REQUIRED WORK
Work through the data below and give the number of lines holding "Task", nothing more.

DATA SUPPLIED
----

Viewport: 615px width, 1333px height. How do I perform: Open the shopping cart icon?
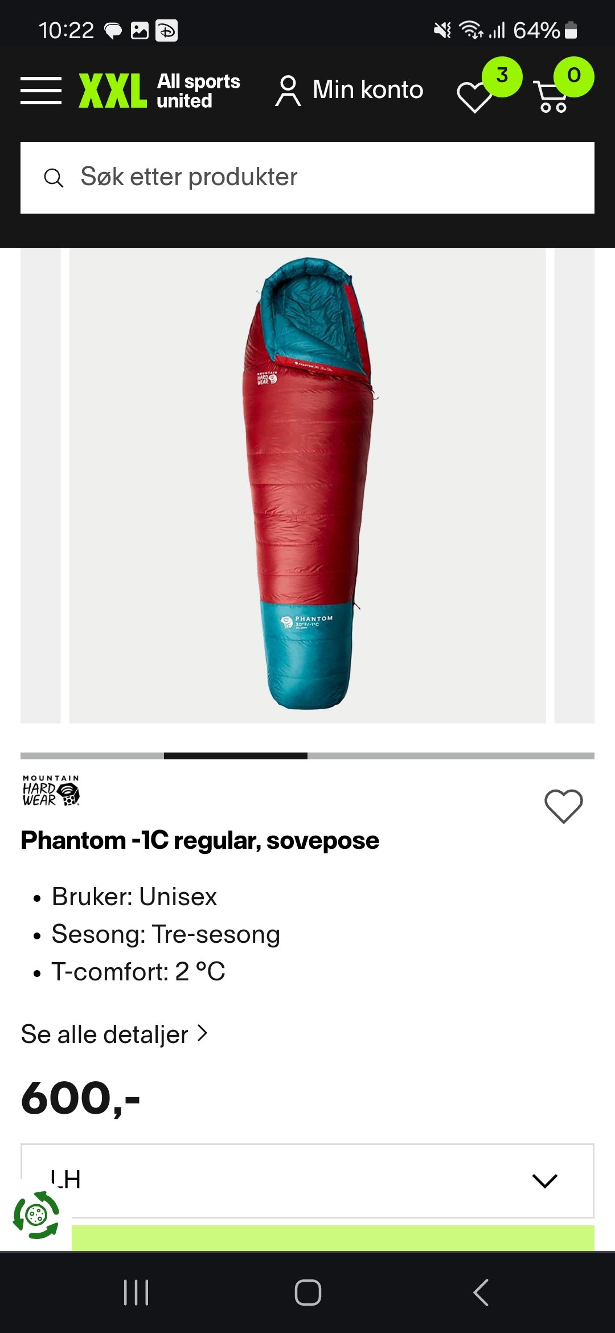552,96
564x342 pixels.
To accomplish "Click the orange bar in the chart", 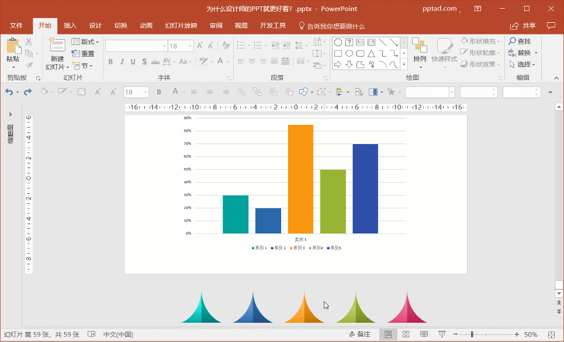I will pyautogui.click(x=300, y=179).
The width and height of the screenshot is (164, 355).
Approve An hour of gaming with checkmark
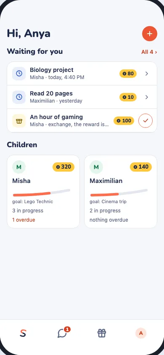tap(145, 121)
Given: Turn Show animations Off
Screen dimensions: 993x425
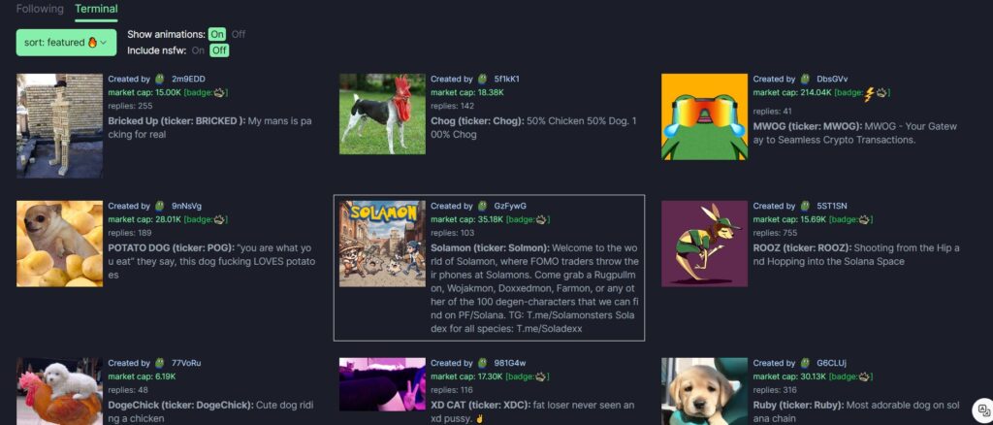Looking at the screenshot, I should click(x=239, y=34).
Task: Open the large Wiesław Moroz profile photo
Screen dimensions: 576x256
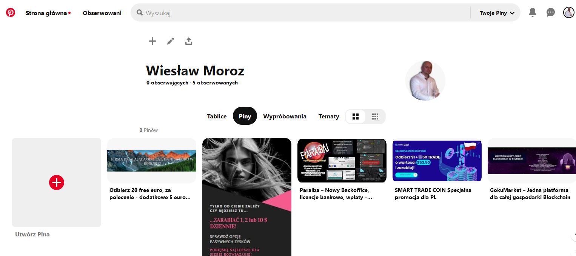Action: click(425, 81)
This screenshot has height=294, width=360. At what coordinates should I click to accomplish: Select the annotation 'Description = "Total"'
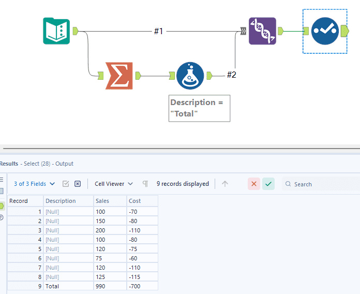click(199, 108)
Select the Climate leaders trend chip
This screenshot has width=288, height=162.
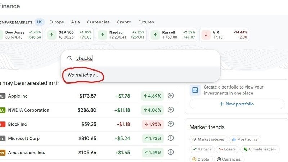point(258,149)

----

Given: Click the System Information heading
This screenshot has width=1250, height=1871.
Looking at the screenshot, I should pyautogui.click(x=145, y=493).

----

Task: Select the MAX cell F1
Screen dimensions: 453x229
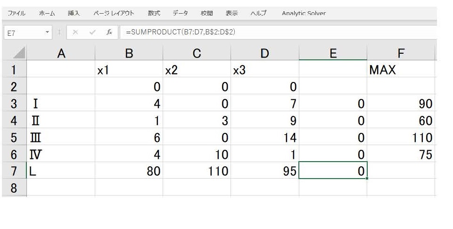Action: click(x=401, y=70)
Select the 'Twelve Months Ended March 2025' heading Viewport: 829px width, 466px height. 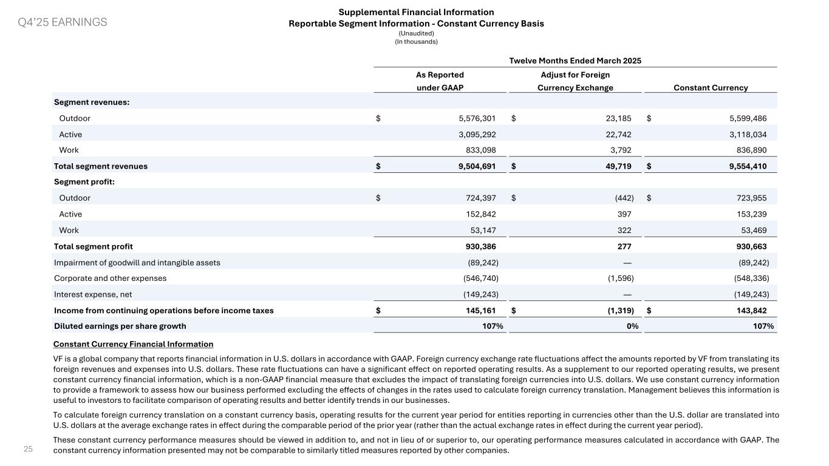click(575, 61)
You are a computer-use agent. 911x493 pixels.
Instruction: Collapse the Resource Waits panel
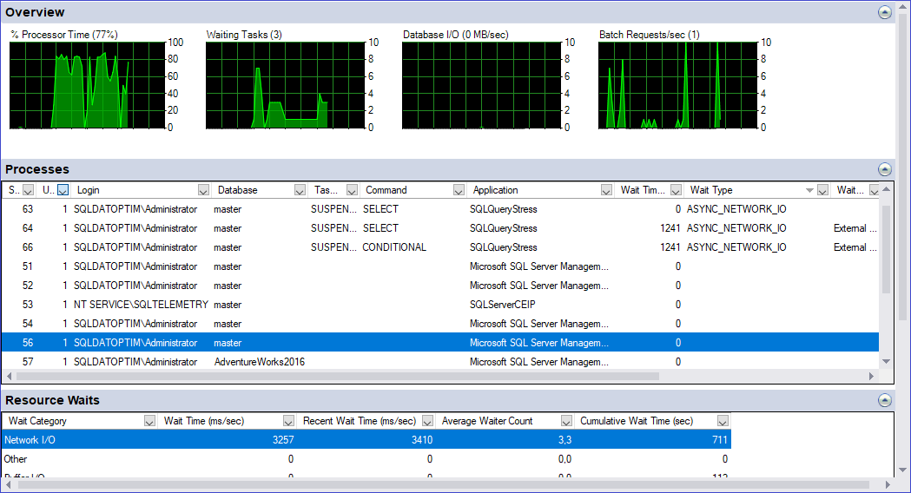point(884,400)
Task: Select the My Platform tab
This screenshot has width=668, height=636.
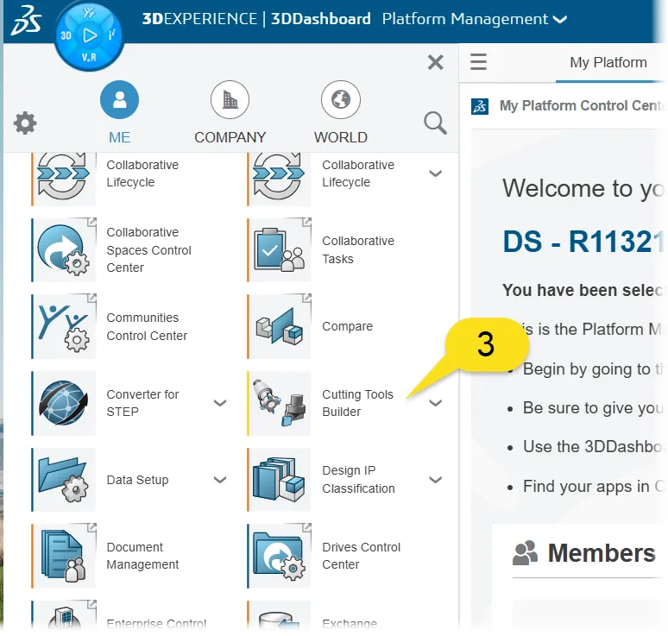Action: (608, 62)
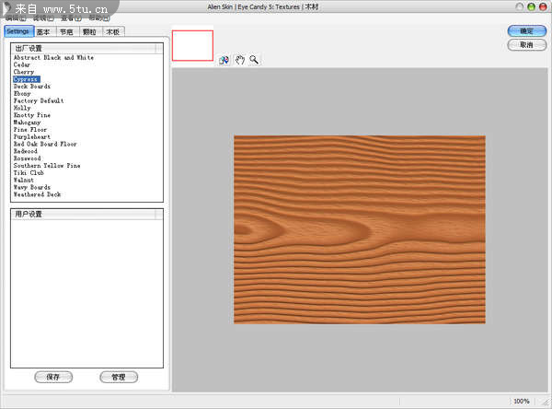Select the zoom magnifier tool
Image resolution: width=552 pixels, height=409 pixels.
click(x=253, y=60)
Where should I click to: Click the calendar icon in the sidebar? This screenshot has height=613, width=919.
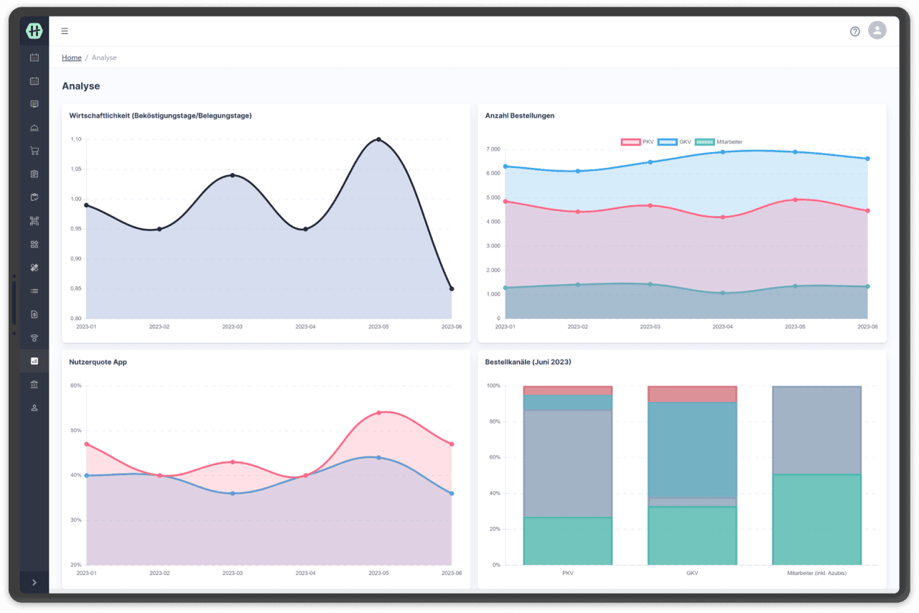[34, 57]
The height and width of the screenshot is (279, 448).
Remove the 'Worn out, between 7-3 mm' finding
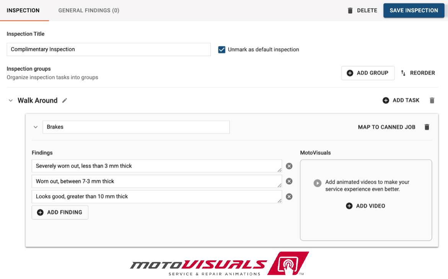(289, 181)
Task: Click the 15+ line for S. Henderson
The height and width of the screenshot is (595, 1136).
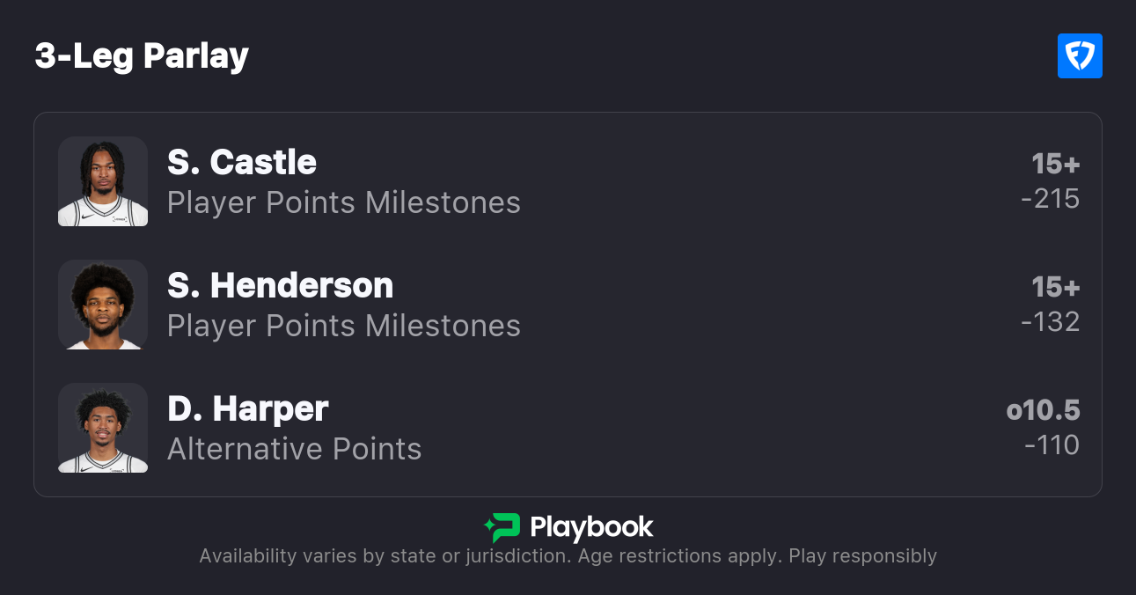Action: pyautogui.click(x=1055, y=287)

----

EXERCISE SOLUTION
4